Management has begun exploratory research into crypto data mining. The findings are that the existing business model, where new mining rigs are purchased and/or where power costs are prohibitively high, necessarily renders this activity unprofitable. Consequently, management firmly identifies a synergy between possible future iterations of its CCU coin and a secondary supplementary revenue mining existing crytocurrencies. However, a business model which includes building, leasing or acquiring a data centre and subsequently purchasing mining rigs is considered economically unfavourable. Nevertheless, the company is analyzing two separate existing opportunities where powerful supercomputers or existing legacy data centres could be adapted to fulfill the crpytomining task with negligible financial outlay. The company will continue to investigate this opportunity and update shareholders with regard to the resulting viability and possible revenue yields forthwith.
One Nov. 3, 2017, the company advised of the definitive agreement between Booketea and Enjoysea. The prerequisite to this agreement was the obtention of an Amadeus GDS distribution licence and IATA licence. Having obtained the Amadeus licence, the company is now in the final stages of acquiring the IATA licence. In tandem, Booketea has begun the GDS integration, pending the final IATA integration for direct flight ticket sales. Travelucion, the company's wholly owned travel division, has also obtained complete pricing and offers for Cuban watersports options which are being collated for insertion into Enjoysea. It is estimated that through the incorporation of Amadeus, IATA originated flights and Enjoysea, the travel division's revenues could increase exponentially through the increased varied offers and, the inclusion of high-ticket items such as flights and packages.

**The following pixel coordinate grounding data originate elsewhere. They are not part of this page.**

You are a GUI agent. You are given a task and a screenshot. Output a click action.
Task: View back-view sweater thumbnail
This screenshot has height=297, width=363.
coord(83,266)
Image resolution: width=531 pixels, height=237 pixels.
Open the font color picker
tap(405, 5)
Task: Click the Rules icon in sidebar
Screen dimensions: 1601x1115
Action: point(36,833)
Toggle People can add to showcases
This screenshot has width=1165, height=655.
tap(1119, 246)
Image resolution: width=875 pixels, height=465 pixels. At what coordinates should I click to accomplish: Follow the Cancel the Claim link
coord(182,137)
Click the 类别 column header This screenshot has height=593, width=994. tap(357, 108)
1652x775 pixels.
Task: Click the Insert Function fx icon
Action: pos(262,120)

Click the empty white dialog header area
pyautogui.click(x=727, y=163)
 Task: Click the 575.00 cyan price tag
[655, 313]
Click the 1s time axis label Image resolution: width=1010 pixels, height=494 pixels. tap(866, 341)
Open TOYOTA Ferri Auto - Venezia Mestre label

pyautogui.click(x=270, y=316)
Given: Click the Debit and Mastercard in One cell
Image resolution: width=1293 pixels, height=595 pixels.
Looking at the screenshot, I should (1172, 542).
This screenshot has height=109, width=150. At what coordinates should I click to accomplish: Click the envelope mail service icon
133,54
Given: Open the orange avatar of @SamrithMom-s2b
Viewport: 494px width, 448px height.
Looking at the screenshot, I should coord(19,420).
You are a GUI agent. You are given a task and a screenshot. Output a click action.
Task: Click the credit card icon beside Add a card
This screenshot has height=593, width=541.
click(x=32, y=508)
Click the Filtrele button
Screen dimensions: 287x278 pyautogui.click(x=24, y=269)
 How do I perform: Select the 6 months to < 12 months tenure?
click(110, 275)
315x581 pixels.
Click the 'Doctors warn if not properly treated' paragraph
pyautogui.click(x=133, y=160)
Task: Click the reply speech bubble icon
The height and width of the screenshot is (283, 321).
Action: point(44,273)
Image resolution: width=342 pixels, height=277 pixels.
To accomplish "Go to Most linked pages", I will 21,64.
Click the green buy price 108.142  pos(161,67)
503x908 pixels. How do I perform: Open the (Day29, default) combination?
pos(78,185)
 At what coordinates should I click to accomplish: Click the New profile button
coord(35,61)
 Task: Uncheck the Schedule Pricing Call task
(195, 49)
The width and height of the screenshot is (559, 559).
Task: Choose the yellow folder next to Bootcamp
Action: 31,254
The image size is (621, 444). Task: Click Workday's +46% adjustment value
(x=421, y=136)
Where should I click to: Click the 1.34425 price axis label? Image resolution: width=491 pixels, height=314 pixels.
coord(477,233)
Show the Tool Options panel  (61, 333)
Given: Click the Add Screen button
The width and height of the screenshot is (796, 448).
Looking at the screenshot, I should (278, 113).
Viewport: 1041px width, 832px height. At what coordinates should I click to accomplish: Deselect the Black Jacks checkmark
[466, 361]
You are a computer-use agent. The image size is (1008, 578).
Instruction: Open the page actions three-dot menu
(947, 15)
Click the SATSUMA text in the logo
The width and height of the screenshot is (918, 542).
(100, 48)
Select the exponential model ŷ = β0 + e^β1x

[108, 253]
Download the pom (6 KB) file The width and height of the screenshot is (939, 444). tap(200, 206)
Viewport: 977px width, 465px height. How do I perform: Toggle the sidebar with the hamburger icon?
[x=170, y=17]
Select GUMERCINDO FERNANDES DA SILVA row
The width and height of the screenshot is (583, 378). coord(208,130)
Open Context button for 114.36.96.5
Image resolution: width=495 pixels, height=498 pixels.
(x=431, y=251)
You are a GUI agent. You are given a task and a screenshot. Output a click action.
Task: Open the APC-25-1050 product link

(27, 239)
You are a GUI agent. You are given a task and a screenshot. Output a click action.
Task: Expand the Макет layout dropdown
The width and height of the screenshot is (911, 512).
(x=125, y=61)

Both Revolupay and CubaFin will benefit from a comprehensive worldwide exposure through the company's proprietary marketing divisions. From a digital media standpoint, shareholders are aware of the company's 432 Cuba-centric websites with over 35 million annual page views. The recent acquisition of equity in Cuba Trade Magazine guarantees both digital and print media exposure of both divisions in the United States markets. Finally, Cuba Ventures' management controls more than 800 third party websites covering 134 countries, including most of the Caribbean Islands. Whether the target market is remittance senders or international companies seeking payment factoring services, the company is convinced that its internal and comprehensive marketing prowess will ensure rapid uptake of both Revolupay and CubaFin, at little to no extra financial outlay for the company.
About Cuba Ventures Corp.
Cuba Ventures is a publicly traded Canadian company capitalizing on the growth and unique opportunities in the $3.5-billion-(U.S.)-per-year Cuban travel and tourism industry. Travelucion, a wholly owned subsidiary, is a digital media and marketing company which owns a vast portfolio of Cuba-related websites and on-line portals providing Cuba travel information in up to six languages, featuring individual Web assets for Cuba's popular cities and towns, on-line booking solutions and on-line reservations through proprietary software, catering to international visitors to Cuba. Travelucion's on-line travel division is a duly licensed retail travel supplier handling millions of dollars in sales annually, and was recently awarded an Amadeus GDS distribution licence.